On October 25, the Ministry of Finance of China released data indicating that from January to September, the country’s general public budget revenue totaled 163.059 billion yuan (approximately $23 billion), marking a year-on-year decline of 2.2%. A ministry representative explained that after accounting for last year’s exceptional factors, such as tax deferral measures that inflated the previous year’s figures and the lingering effects of tax reduction policies, the national revenue displayed stable growth.

In the first three quarters, tax revenue was recorded at 131.715 billion yuan, reflecting a year-on-year decrease of 5.3%. The Ministry attributed this primarily to the previously mentioned exceptional factors and the continued decline in the prices manufacturers receive for their goods. Breaking it down by tax type, domestic value-added tax dropped by 5.6%, greatly influenced by these special factors. Conversely, domestic consumption tax saw a 1.6% increase, driven by growth in sectors like refined oil, tobacco, and alcohol sales. There was also a 1.1% rise in value-added and consumption taxes on imported goods, aligning with the upward trend in general trade imports. Personal income tax fell by 4.9%, largely due to adjustments made last year that increased deductions. Additionally, export tax refunds amounted to 15.663 billion yuan, an increase of 1.472 billion yuan year-on-year, which significantly bolstered foreign trade exports.

On a more positive note, certain industries showed strong tax performance. In the first three quarters, the cultural, sports, and entertainment sectors saw a remarkable 23.2% year-on-year increase in tax revenue, while the transportation, warehousing, and postal sectors reported a 12.4% growth. Although overall manufacturing tax revenue decreased due to special factors, several sub-industries thrived, such as railway transport equipment manufacturing, which grew by 7%, and shipbuilding and related apparatus manufacturing that increased by 6.4%.

The Ministry of Finance also highlighted that national non-tax revenue reached 31.344 billion yuan, marking a robust year-on-year growth of 13.5%. This increase was attributed to various government levels actively optimizing state-owned resources, leading to higher income from paid use of these resources and capital management. Collectively, these factors boosted non-tax revenue growth by 10.8 percentage points. However, the combined non-tax revenues from the general public budget, government fund budget, and state-owned capital management budget were about 6.47 trillion yuan, which represented a decline of 6.7% year-on-year. The Ministry emphasized the importance of monitoring changes in non-tax revenue and reiterated the prohibition of excessive tax collection and arbitrary fees.

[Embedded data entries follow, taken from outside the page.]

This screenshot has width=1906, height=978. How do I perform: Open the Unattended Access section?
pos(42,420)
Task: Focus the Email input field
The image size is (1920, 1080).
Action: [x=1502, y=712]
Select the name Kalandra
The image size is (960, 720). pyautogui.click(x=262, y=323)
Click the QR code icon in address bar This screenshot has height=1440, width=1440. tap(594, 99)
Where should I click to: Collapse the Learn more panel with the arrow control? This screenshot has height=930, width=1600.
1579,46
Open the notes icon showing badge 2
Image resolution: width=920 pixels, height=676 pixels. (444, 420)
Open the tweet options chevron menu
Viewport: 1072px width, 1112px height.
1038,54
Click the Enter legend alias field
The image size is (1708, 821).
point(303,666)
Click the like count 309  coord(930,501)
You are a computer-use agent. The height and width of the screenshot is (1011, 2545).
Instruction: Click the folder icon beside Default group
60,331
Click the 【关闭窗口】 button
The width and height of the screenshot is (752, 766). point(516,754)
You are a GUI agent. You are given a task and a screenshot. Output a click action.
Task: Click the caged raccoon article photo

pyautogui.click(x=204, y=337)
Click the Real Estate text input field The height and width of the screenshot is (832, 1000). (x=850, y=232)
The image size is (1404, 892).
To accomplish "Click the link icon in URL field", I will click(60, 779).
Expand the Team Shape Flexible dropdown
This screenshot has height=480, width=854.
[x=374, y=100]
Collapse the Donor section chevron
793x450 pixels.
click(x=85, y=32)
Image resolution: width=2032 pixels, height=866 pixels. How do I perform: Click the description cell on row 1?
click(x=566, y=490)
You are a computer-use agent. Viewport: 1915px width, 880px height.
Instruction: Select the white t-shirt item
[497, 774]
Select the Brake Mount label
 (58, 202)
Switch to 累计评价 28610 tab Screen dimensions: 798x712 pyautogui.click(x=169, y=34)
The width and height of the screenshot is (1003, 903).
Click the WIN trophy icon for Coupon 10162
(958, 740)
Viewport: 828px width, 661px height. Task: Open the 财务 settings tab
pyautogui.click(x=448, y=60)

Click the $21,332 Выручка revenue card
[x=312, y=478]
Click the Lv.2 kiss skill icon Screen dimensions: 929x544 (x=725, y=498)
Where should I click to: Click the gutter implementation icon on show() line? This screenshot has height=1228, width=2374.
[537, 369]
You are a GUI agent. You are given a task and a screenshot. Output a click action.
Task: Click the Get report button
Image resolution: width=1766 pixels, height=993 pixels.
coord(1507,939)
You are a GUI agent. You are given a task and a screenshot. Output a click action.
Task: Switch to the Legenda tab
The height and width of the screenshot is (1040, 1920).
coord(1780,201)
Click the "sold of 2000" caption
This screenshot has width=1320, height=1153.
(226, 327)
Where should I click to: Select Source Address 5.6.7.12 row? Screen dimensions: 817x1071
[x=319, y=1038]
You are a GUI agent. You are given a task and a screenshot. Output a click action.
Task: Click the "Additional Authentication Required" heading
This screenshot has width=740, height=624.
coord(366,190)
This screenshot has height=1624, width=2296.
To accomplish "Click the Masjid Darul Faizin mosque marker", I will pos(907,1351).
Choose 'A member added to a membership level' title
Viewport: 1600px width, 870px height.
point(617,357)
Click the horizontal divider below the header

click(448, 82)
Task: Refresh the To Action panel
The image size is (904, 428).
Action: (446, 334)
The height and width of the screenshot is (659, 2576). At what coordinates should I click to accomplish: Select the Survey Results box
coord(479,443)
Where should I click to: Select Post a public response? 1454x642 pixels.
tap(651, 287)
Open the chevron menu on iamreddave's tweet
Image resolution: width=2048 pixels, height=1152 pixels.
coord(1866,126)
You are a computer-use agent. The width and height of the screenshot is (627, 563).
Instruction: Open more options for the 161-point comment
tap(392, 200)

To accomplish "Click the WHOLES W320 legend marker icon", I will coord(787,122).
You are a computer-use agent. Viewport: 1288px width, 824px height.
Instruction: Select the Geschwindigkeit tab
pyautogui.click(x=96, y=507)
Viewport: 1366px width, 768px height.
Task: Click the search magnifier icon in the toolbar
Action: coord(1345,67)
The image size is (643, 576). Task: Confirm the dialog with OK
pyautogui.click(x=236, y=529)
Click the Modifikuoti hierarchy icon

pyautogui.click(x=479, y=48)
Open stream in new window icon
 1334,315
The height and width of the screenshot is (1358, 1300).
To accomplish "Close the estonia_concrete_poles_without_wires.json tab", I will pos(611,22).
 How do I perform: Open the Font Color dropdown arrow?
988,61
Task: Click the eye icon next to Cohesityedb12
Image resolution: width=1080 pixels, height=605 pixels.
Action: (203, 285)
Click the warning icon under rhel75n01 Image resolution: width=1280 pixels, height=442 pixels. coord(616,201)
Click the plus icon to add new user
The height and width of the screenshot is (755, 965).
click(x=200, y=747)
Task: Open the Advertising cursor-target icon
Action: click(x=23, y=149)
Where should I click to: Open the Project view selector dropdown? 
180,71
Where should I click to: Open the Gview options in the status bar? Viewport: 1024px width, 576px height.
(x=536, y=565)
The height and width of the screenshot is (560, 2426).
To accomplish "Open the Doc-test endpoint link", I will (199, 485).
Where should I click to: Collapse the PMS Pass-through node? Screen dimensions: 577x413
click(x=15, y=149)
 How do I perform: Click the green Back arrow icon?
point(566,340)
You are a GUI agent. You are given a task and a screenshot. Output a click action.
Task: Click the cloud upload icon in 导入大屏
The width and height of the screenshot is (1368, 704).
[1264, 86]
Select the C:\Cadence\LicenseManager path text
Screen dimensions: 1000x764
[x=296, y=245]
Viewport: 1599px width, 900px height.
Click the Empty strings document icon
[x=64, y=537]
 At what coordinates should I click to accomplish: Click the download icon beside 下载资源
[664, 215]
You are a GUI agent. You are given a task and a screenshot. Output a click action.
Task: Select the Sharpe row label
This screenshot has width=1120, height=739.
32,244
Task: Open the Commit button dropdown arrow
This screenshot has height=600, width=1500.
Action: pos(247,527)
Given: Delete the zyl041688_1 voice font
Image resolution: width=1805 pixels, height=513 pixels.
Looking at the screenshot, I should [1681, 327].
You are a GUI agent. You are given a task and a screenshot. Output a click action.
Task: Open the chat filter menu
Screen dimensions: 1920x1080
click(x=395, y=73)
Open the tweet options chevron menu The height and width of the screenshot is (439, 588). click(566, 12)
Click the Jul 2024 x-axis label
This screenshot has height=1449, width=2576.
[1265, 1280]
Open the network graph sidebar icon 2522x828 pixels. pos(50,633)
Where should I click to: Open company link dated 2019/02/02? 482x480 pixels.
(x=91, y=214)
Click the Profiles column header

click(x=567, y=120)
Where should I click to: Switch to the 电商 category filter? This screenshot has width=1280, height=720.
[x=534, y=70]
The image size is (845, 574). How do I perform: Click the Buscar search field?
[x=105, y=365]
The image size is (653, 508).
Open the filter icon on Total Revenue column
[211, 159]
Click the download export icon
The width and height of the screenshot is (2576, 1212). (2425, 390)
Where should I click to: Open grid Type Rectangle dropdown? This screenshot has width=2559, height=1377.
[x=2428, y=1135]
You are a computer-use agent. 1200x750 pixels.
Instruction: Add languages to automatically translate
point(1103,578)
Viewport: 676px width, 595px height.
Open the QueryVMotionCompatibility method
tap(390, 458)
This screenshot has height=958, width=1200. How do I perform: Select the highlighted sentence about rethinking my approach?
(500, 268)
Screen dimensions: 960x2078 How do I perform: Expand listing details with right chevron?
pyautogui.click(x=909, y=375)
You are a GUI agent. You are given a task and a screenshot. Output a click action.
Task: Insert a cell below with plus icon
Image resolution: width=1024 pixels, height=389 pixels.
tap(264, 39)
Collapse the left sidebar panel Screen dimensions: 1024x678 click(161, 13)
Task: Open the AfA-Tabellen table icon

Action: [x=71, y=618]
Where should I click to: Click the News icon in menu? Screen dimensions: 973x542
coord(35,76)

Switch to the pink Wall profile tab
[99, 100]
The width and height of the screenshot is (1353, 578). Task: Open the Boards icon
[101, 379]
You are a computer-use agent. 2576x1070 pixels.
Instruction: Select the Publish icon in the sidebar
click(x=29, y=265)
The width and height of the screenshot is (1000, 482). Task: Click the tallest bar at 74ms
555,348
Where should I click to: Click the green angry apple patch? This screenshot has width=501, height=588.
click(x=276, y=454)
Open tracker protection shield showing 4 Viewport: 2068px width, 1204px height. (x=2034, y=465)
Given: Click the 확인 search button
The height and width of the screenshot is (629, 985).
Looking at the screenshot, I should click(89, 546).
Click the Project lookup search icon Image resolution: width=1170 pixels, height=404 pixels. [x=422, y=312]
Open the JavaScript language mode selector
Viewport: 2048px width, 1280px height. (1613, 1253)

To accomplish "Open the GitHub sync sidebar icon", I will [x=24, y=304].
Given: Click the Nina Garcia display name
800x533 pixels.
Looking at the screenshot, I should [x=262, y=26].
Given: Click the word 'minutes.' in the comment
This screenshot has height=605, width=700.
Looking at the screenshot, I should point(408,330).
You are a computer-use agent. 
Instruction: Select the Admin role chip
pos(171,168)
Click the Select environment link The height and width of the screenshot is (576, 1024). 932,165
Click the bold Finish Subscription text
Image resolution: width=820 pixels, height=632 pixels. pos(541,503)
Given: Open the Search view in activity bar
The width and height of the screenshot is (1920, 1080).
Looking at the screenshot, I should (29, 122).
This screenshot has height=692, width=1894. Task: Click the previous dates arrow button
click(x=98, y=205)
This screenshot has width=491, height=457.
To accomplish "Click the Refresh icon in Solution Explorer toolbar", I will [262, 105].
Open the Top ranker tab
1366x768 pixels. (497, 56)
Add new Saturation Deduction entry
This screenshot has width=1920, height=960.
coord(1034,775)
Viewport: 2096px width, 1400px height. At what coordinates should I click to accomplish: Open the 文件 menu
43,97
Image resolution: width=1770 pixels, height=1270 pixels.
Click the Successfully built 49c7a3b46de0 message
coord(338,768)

Regarding expenditures, from January to September, general public budget expenditure amounted to 201.779 billion yuan, reflecting a year-on-year increase of 2%. The Ministry stated that financial departments at all levels diligently implemented proactive fiscal policies, focusing on enhancing quality and efficiency while increasing funding guarantees for basic livelihood needs and key areas. They maintained strong expenditure levels, ensuring that critical spending was adequately supported.

The data also indicated that government fund budget revenue was 30.861 billion yuan, down 20.2% year-on-year, with local land use rights sales contributing 23.287 billion yuan—a decrease of 24.6%. As of October 20, local governments issued a total of 3.63 trillion yuan in special bonds, which is 93% of the annual quota, supporting over 30,000 projects. When accounting for the remaining issuance capacity along with unallocated funds, there is a total of 2 trillion yuan in special bond funds available for deployment by the end of the year.